「滋賀の家」‐1‐プロローグ

 2013年も1ヵ月を切りました。電話があったのは3月下旬のこと。

 滋賀県で住宅の新築を考えているという相談でした。

 普段の流れとして、まずは事務所で話しを聞かせて貰います。そして、求めあえる可能性があると感じられれば、次の段階へ進みます。

 これは自分で作ったルールですが、今回はまず伺いました。理由の一つは遠いこと。もう一つの理由は、それ以上に敷地を見てみたいと思ったから。
 
 元城だったそうなのです。

 始めて訪れた時は、梅が咲いていました。しかし、スタートしてから、次々に課題が出てきます。

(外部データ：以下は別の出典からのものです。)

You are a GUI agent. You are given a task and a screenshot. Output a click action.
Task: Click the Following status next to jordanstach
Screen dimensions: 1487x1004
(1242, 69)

 まずは市街化調整区域であること。この城は、この場所500年以上存在しているよう。

 それが、後に地図上に引かれたラインによって、次々に規制が出てくることを、納得してくれるクライアントは居ません。

 行政の立場上、そう言わざる得ないのは分りますが「市街化調整区域に建物は建ててほしくない」という言葉をどう伝えればいいのか……

 思い出すと愚痴しか出てきませんが、最終的には行政の担当者も協力の上、何とか母屋を建て替える計画で、進むことになりました。

 山を背にした敷地は、背後に土塁がめぐらされています。高さ5mはあるでしょうか。

 正面には堀があり、合せてこの敷地を守ってきたです。

 この夏まで、堀には鯉が住んでいまいた。しかし、この地域を襲った秋の豪雨で土砂が流入。全滅したそうです。

 自然は過酷で、社会も過酷です。

 この地を守るという強い意思がなければ、この地が脈々と受け継がれることは無かったでしょう。クライアントもさぞかしと思いきや……以外にもさっぱりした方なのです。

 しかし私としては、ご先祖様に顔向け出来るよう、これからも受け継いで行きたいという家を設計しなければなりません。

 次の夏には、建物の奥深くまで光が届く、眺めの良い家がここに建っている予定です。